Mario Marín

Personal information
- Full name: Mario Marín Soto
- Date of birth: 4 April 1991 (age 35)
- Place of birth: Murcia, Spain
- Height: 1.72 m (5 ft 8 in)
- Position: Right back

Team information
- Current team: Plus Ultra

Youth career
- 2001–2008: Murcia

Senior career*
- Years: Team / Apps / (Gls)
- 2008–2010: Murcia B / 36 / (1)
- 2009–2013: Murcia / 37 / (0)
- 2013–2014: Valencia B / 33 / (0)
- 2014–2015: Atlético Madrid B / 35 / (1)
- 2015–2018: Recreativo / 38 / (0)
- 2018–2019: Jumilla / 22 / (0)
- 2019–: Plus Ultra / 4 / (0)

= Mario Marín (footballer) =

Spanish footballer

Mario Marín Soto (born 4 April 1991) is a Spanish footballer who plays for CD Plus Ultra as a right back.

==Club career==
Born in Murcia, Marín was a product of Real Murcia's youth system. He made his professional debut on 20 June 2009, appearing in a 1–2 away loss against Córdoba CF in the Segunda División. In January 2010, he signed a three-and-a-half-year professional contract with his hometown club.

In the 2010–11 season, Marín contributed with 11 games as Murcia returned to the second level after one year, as champions. He continued to be sparingly played in the following two campaigns.
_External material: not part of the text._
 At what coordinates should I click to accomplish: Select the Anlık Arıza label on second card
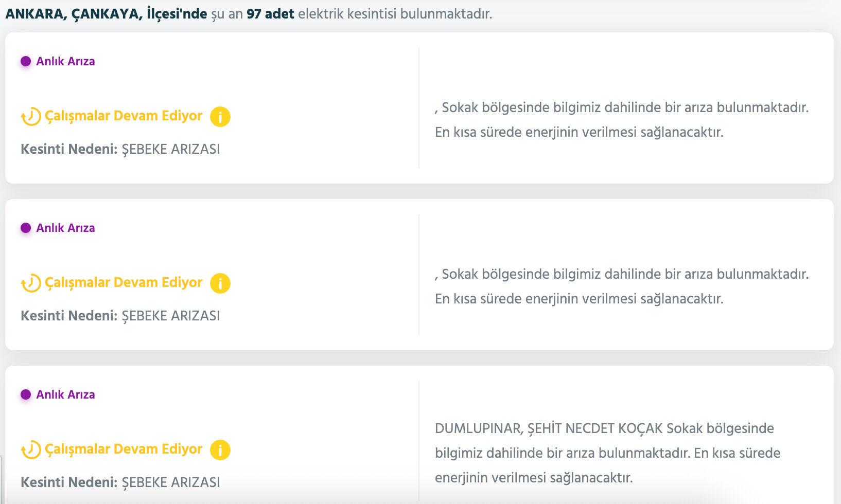pyautogui.click(x=65, y=228)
On 1 August 2013, Marín signed with Valencia CF Mestalla of the Segunda División B. On 30 July of the following year he moved to another reserve team, Atlético Madrid B also in the third level.

On 18 July 2015, Marín agreed to a three-year deal with Recreativo de Huelva, recently relegated to the third tier.